His mother said, “So it’s decided, you don’t want to come stay here with me. Even though I don’t like your wife, I would have made the sacrifice … and then I have so much room.”
“No, mamma,” replied Marcello.
“You prefer to live with your mother-in-law,” she said lightly, “in that horrible apartment: four rooms and a kitchen.”
She bent down to pick up a blade of grass, but swayed and
would have fallen if Marcello, ever ready, had not supported her, taking her by the arm. Under his fingers he felt the meager, soft flesh of her arm, which seemed to move around the bone like a rag tied around a stick, and once again he felt compassion for her. They got into the car; Alberi held the door open, with his cap in his hand. Then Alberi climbed into his own place behind the wheel and drove the car out of the gate.

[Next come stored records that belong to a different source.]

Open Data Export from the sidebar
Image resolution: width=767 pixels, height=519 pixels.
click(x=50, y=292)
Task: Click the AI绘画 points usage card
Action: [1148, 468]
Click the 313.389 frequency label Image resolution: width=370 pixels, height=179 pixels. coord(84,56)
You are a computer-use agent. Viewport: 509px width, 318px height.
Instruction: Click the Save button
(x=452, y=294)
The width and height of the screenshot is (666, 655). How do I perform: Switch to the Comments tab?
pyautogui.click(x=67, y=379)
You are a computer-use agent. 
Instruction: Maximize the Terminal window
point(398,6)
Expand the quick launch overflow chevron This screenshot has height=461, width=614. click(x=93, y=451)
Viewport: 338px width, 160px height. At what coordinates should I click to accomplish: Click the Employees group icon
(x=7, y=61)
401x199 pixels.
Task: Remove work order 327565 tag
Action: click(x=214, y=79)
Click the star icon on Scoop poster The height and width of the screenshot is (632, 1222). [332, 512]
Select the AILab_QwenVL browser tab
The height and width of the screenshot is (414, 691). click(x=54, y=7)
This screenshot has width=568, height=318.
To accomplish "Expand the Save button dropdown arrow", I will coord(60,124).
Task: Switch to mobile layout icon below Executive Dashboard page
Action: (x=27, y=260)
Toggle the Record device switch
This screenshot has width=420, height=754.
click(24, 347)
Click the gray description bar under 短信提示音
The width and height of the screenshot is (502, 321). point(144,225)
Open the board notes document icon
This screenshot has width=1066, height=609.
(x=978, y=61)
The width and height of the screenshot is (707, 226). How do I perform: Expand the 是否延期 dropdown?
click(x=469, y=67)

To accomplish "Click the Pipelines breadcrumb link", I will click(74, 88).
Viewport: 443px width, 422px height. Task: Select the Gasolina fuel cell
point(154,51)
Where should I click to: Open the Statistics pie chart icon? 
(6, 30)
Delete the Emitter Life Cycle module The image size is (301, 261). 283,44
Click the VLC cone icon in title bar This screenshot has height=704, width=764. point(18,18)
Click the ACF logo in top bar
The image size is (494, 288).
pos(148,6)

Marcello took advantage of the moment when Alberi got out again to shut the gate behind them to say to his mother, “I’d come stay with you gladly, if you fired Alberi and put a little bit of order in your life … and if you quit those injections.”
She looked at him askance with uncomprehending eyes. But a shiver ran from her pointed nose down to her little, withered mouth, where it turned into a faint, distraught smile.